### Предложенный отрывок
##########

Утром, после оправки и поверки, познакомились. Старик оказался непростым: восемьдесят два года от роду, до ареста был не больше не меньше чем архиереем Молдавии (высший духовный сан в республиканском масштабе). Видимо, на месте он пользовался у верующих таким авторитетом, что даже НКВД не решился его там трогать. Его вызвали в Москву на какой-то якобы созываемый церковный собор. Прибыл он в столицу в международном вагоне, ему подали легковой «Линкольн», на котором и привезли прямо на Лубянку. Там обыскали, оформили, и, не заводя в «собашник», привезли прямо сюда, в Бутырку. Видимо, особых преступлений за ним не числилось, потому что в Бутырку обычно привозили преступников, так сказать, второго сорта.
Отец Николай оказался широко и разносторонне образованным человеком. В свое время окончил Петербургский университет, затем принял постриг. Окончил в России духовную академию и впоследствии был одним из ее ведущих профессоров. Еще до революции был избран почетным доктором теологических наук Кембриджского и Гетингенского университетов. Неоднократно бывал за границей на различных духовных мероприятиях. Кроме того, отец Николай был настоящим полиглотом: он великолепно, не хуже русского, владел латынью, древнегреческим, древнееврейским, арабским, фарси, всеми европейскими, вплоть до португальского и датского, языками. Испанский он, конечно, знал гораздо лучше меня, хотя бывал в Испании совсем не подолгу, и по моему выговору сразу определил, что учил я испанский отнюдь не по учебникам, в русских учебных заведениях, а на месте, но когда я попросил его об этом не распространяться, перестал говорить на эту тему. Ко мне он относился буквально с отеческой нежностью, и я ему платил за это глубоким уважением и всеми в нашем положении возможными заботами. Но оказалось, что кроме богословия и теологии, кроме блестящего знания всех религиозных и народных сокровищ, которые он почти все, как финскую «Калевалу», индийскую «Сакунталу» и прочие, знал наизусть, он мог часами цитировать всех русских классиков, целые поэмы и пьесы Шекспира и Байрона, Гете и Гейне, Данте и Сервантеса, причем как на русском языке, так и в оригинале. Как уверял находившийся в нашей камере раввин, еврейские «Хумеш», «Танах», «Сфорим» и весь «Талмуд» отец Николай знал не хуже любого раввина, которые обязаны были всю эту литературу помнить наизусть, так как на экзаменах им наугад из любого из десяти объемистых томов, страниц по 800 мелкого шрифта каждый, читали два-три слова, а дальше экзаменующийся уже должен был продолжить текст, пока не остановит экзаменатор. Иначе звание раввина получить было нельзя. Просто невозможно было поверить, как это такой объем самых разносторонних сведений мог помещаться в голове одного человека, причем в возрасте восьмидесяти двух лет.

##########

### Исходные материалы

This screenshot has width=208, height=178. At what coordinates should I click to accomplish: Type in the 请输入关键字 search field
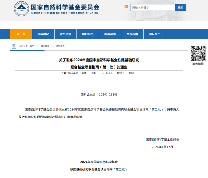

##########

### Задания
[1] Выпишите из отрывка об отце Николае текст от «Утром, после оправки» до «сказать, второго сорта.» включительно.
[2] Напишите продолжение рассказа об отце Николае, начиная сразу после его последнего предложения.

### Выполненные задания
[1]
Утром, после оправки и поверки, познакомились. Старик оказался непростым: восемьдесят два года от роду, до ареста был не больше не меньше чем архиереем Молдавии (высший духовный сан в республиканском масштабе). Видимо, на месте он пользовался у верующих таким авторитетом, что даже НКВД не решился его там трогать. Его вызвали в Москву на какой-то якобы созываемый церковный собор. Прибыл он в столицу в международном вагоне, ему подали легковой «Линкольн», на котором и привезли прямо на Лубянку. Там обыскали, оформили, и, не заводя в «собашник», привезли прямо сюда, в Бутырку. Видимо, особых преступлений за ним не числилось, потому что в Бутырку обычно привозили преступников, так сказать, второго сорта.

[2]
Помимо этих знаний, так сказать, по основной специальности, отец Николай великолепно разбирался в истории Российского государства, прекрасно знал философию всех времен и народов, и – что самое удивительное – политические науки. Труды Маркса, Энгельса, Канта, Гегеля, Ленина и прочих он помнил во всех подробностях. Тут уж наш профессор Ян Михайлович Раевский получил достойного оппонента: любо-дорого было слушать, как они порой сцеплялись по какому-либо политическому или философскому вопросу. Мы, окружающие, конечно, ничего не могли понять из этого ученого спора и просто хлопали ушами, но удовлетворение такие диспуты всем доставляли большое.
По историческим вопросам, особенно по всеобщим, зачастую «сажал» отец Николай и нашего доктора Буланова, который был буквально влюблен в этого попа. Можно было себе представить, какое впечатление производила его эрудиция на полуграмотных энкавэдэшных следователей, которые вели его дело. Конечно, будь отец Николай помоложе, не миновать бы ему, несмотря ни на что, «баранки» (десять лет), или даже «вышки», уж больно это была на общем фоне белая ворона, но его преклонный возраст не дал возможности сделать такое черное дело, и как я узнал позже, отец Николай получил вольную ссылку. Ну что ж, спасибо НКВД и за то, что не поднялась даже у него рука загубить окончательно такого выдающегося и по учености, и по ангельскому характеру человека.
Не изгладился из моей памяти и такой эпизод: был в нашей камере бывший член редколлегии «Правды» – старый коммунист Павел Иванович Боговой. Это был уже немолодой, сумрачный и малообщительный человек. Меня он иногда жаловал непродолжительными беседами: он, очевидно, догадывался, откуда я прибыл, да и к тому же у нас был общий знакомый – Михаил Кольцов.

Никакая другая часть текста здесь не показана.